藍紺

雪山の絆の藍紺のレビュー・感想・評価

雪山の絆(2023年製作の映画)
4.1
1972年に起こったウルグアイ空軍機571便遭難事故、今までも映画や文献で事件の顛末は知っていたのだが、今作はどのメディアよりも雄弁に生々しさを訴えかけてくるものだった。

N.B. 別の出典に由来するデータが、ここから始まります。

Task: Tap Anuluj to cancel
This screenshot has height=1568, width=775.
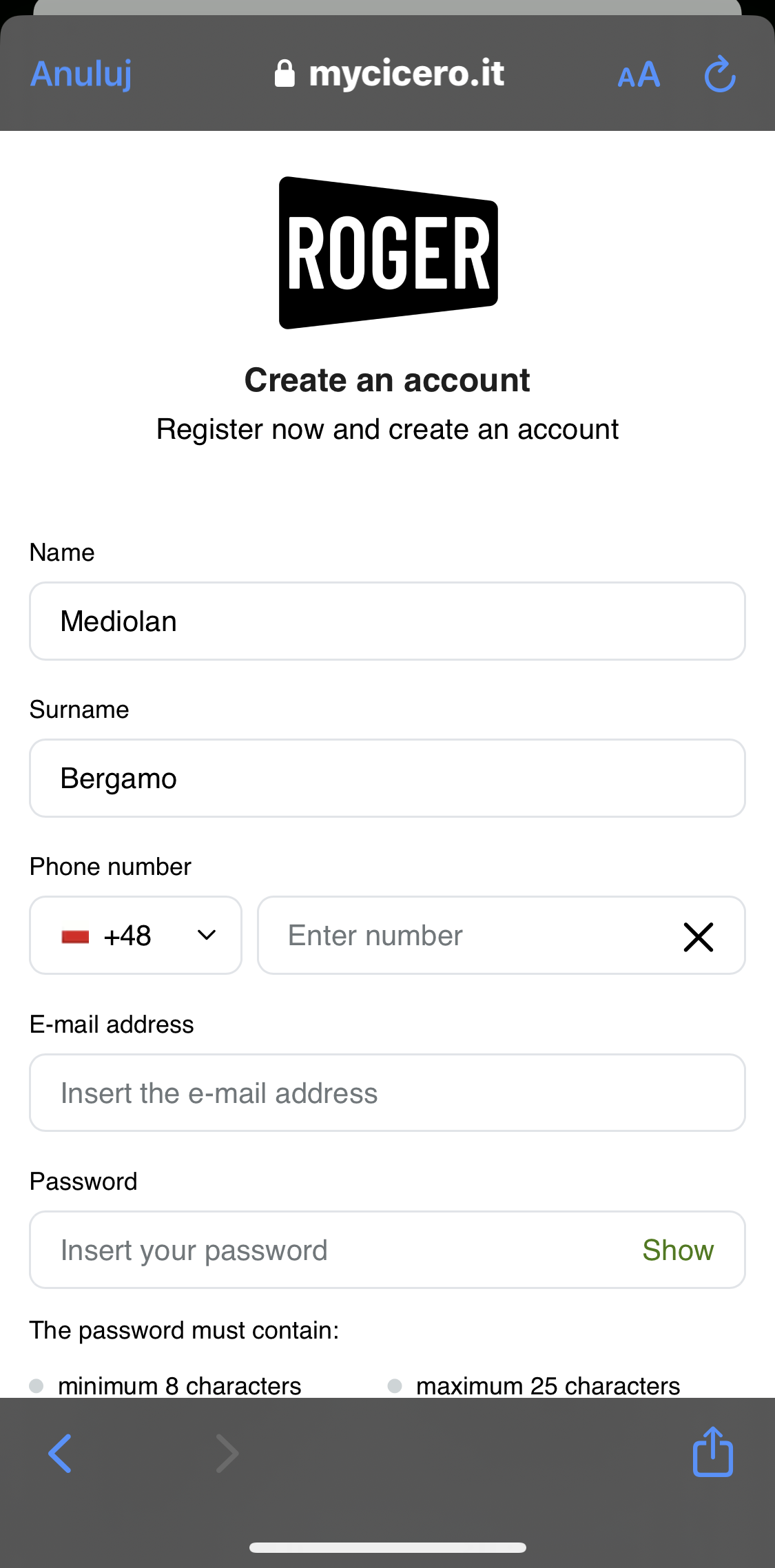Action: point(81,74)
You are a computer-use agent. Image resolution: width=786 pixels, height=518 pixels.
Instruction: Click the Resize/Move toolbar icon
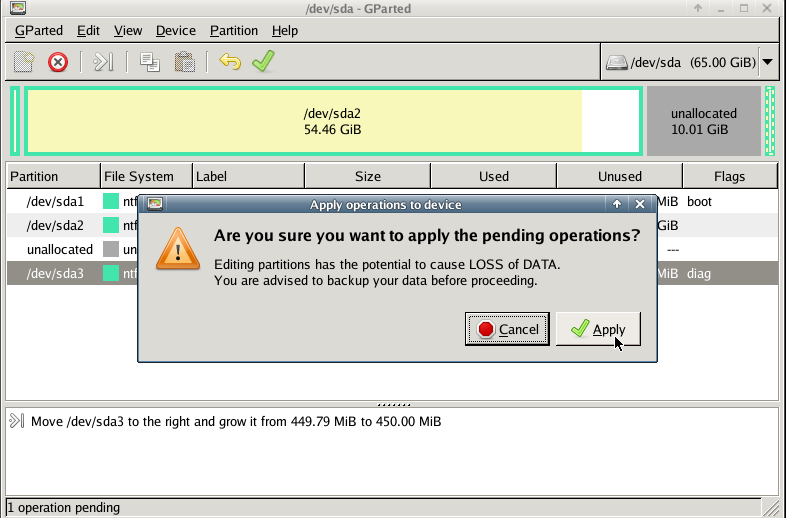103,62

飛行機墜落時の衝撃の激しさと惨たらしさ、極寒のアンデス山脈、自然発生する雪崩の恐怖、壮絶な飢えとの闘い。
72日間にも及ぶ遭難生活という情報を知っているので、墜落後3日目の文字が映し出されると、観ているだけなのに心がへし折られ絶望する。
そんな中でも絶対に生き抜いてやるという信念を持ち、仲間とともに生きて戻ろうと誓いあう若者たちのたくましさに驚嘆した。
ある登場人物が、自分が信じる神について語りだしたシーンのセリフは、哲学的で神々しさすら感じられて、人間ってなんて凄いんだろうと思わずにはいられなかった。

生きるためには必要だった禁忌を犯す行為も、その作業する様を直接的には映し出さない配慮が感じられて、制作者サイドの当事者たちへの敬意も感じられたのが印象的だった。

過酷で残酷な物語ではあるが、雪山の連なりのなんと荘厳なことよ。恐ろしい山々だがそこに美しさも感じてしまう迫力ある映像に魅入られてしまいました。これ配信じゃなくて映画館で観たかったなー。